» **WHAT THE TASK ASKS**
Determine how many lines of the records include "will", and answer with the number alone.
==== EXERCISE MATERIALS ====
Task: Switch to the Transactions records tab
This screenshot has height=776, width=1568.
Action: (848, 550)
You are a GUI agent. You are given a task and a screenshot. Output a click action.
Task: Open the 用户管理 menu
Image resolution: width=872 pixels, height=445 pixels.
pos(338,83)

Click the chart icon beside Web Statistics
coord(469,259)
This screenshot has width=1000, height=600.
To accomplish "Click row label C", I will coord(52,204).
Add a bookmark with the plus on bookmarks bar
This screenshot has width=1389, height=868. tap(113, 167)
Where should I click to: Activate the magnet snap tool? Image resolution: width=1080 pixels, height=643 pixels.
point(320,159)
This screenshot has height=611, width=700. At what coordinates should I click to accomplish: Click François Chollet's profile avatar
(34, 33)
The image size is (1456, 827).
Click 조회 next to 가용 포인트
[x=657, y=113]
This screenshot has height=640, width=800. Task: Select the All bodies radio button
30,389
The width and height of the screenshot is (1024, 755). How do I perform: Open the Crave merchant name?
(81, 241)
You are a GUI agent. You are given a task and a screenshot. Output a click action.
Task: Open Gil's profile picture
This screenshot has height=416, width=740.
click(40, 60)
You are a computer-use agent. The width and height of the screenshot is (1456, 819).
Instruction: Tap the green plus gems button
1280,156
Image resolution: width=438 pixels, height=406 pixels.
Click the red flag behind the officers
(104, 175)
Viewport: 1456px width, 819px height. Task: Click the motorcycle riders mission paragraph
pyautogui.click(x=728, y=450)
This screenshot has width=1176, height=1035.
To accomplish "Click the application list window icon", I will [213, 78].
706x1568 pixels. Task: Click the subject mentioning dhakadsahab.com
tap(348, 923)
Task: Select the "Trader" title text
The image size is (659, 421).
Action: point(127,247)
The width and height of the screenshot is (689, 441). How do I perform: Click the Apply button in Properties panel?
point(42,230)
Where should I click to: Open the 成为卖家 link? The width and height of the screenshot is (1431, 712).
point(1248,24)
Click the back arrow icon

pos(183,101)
====
» **RESULT FOR THIS TASK**
2